Last remark, i.e. $Y$ the target variable and $X_1,...X_p$ the $p$ explanatory variables at our disposal, in general the number of variables we will keep per tree for a classification is $\sqrt{p}$ and $\frac{p}{3}$ for a regression.

## Randomness ?

At this point you might ask yourself : how is a random forest random ?
It is a fair question since a decision by definition is not random, it is entirely deterministic by construction. Randomness in random forests comes from the bootstrap. Bootstrap generates a collection of slightly different training sets that will produce different models. A second source of randomness is what we call bootstrap on the columns, in random forests not all the explanatory variables need to be used for each decision tree in the forest, a good practice is actually to randomly select a subset of variables to build a forest with trees that are all the more diverse. In addition to that, randomly selecting variables for each individual tree allows all explanatory variables to contribute to the final prediction, which is not necessarily the case for decision trees.

## Feature importance 📊📊

### Mean decrease Accuracy

This method consists in randomly swapping the values of an explanatory variable. The difference between the pre- and post-switching validation error is then measured. The higher the pre-switching validation error, the more important the variable in question is considered to be for the prediction of the target variable.

### Mean decrease Gini

This method makes it possible to evaluate the importance of a variable at the level of a node: it measures the decrease of the heterogeneity function if we re-use the explanatory variable used for the node by the one we want to evaluate. The general importance of the variable is then a sum of the decreases in heterogeneity measured and weighted by the number of observations at each node.

### Variable importance

A very useful perk of working with decision trees and random forests is that they make it possible to quantify variable importance. Contrary to F1 score or Chi2 variable importance, the variable importance measured by decision trees and random forests is able to capture non linear dependencies between the explanatory variables and the target variable.

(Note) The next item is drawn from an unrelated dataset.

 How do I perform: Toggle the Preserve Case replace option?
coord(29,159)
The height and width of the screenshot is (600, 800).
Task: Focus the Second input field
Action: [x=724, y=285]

Variable importance is calculated in the following way : First variable importance for each variable is initialized to zero, then every time a variable is selected to perform a division, the subsequent reduction in hetereogeneity contributes to increase the given variable's importance. Variable importance for decision trees is the sum for each variable of their constribution to the construction of the tree. For Random Forests, variable importance is equal to the average of variable importances calculated for each tree.